Published
This week, I have learned...
1. I've decided to keep a tally of most critical labs in one admission, starting today (not including renal failure patients): hgb, glucose, potassium, chloride, PT and INR
2. Farawyn's what I learned thread was way cooler than mine are.
Adding an 80s song makes any thread way cooler.
3. Don't trust a 0600 portable chest X-ray to tell you if pulling a chest tube at 1600 is a good idea. It really sucks to tell someone they have a pneumo still.
4. If someone has q4h benzos and opiates, bring both when they ask for one because they'll just ask for the other after you've already run to the med room twice for them.
5. When someone's paracentesis site is still actively dripping rather steadily, it makes me want to squeeze that sucker and see how far I can shoot the fluid out.
6. This week, it actually was sarcoidosis.

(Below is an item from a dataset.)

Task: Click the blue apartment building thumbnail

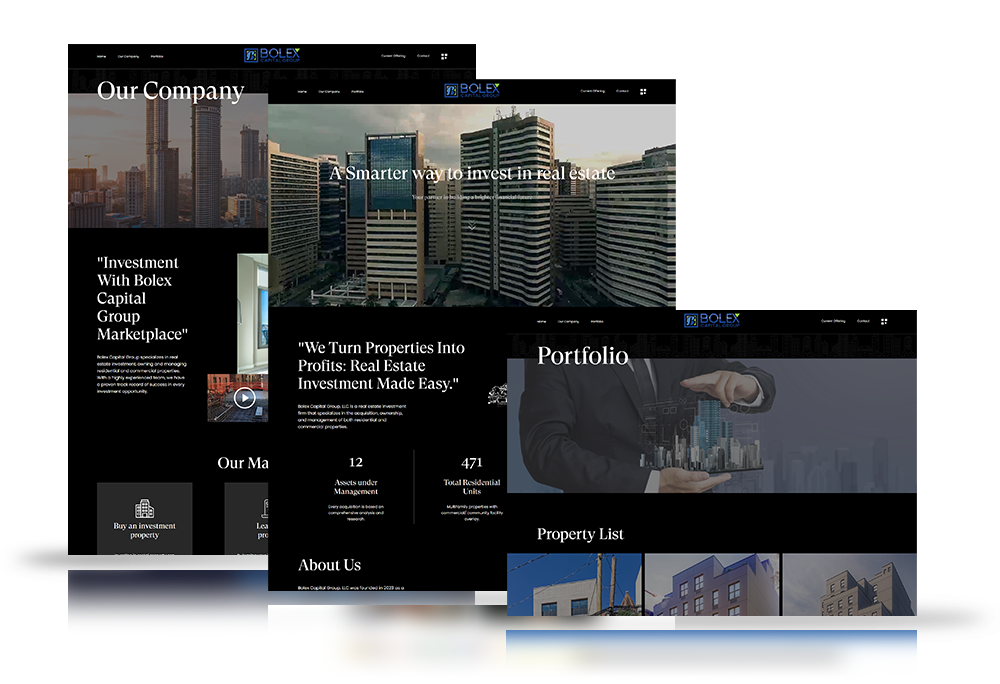Action: [x=711, y=585]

7. I know what sarcoidosis is now.
Sarcoidosis sucks.
8. Doctors really need to stop saying, "we're going to go ahead and discharge you," without adding, "this afternoon", especially when they know full well they won't be putting in discharges anytime soon.
9. I think I've realized that the best docs we have actually enjoy my unit the best because they chart there.
My list is boring this week.
What have you learned?
Today I learned the staff at my clinic are 1) a little regimented, and 2) easy to win over. A client called about getting his monthly long-acting antipsychotic injection and an email was sent out because the med nurse is off today. More emails followed. No one knew who could possibly give this injection... even though all of the providers in the med department are RN/NPs or MDs. So when the intern (me) offers to spend 10 seconds giving an IM injection they all think the intern (me) is the nicest person ever.
I hope all my future colleagues are this easy to impress.
Today I learned the staff at my clinic are 1) a little regimented, and 2) easy to win over. A client called about getting his monthly long-acting antipsychotic injection and an email was sent out because the med nurse is off today. More emails followed. No one knew who could possibly give this injection... even though all of the providers in the med department are RN/NPs or MDs. So when the intern (me) offers to spend 10 seconds giving an IM injection they all think the intern (me) is the nicest person ever.I hope all my future colleagues are this easy to impress.
You know this is your job now, right?
Today I learned the staff at my clinic are 1) a little regimented, and 2) easy to win over. A client called about getting his monthly long-acting antipsychotic injection and an email was sent out because the med nurse is off today. More emails followed. No one knew who could possibly give this injection... even though all of the providers in the med department are RN/NPs or MDs. So when the intern (me) offers to spend 10 seconds giving an IM injection they all think the intern (me) is the nicest person ever.I hope all my future colleagues are this easy to impress.
I'm baffled they didn't know who could give it. That's crazy! Note to Dogen: don't work there. Too many stupid people.
I'm baffled they didn't know who could give it. That's crazy! Note to Dogen: don't work there. Too many stupid people.
It's not so much that they didn't know the psych NPs and psychiatrist could give it, it's that they would never think to ask us to do something outside of our job description. Even if we can bill for it, and it takes no time at all. Which is... really weird, as an inpatient RN who frequently does anyone and everyone's job. Nurse, security, housekeeping, maintenance... whatever needs to get done.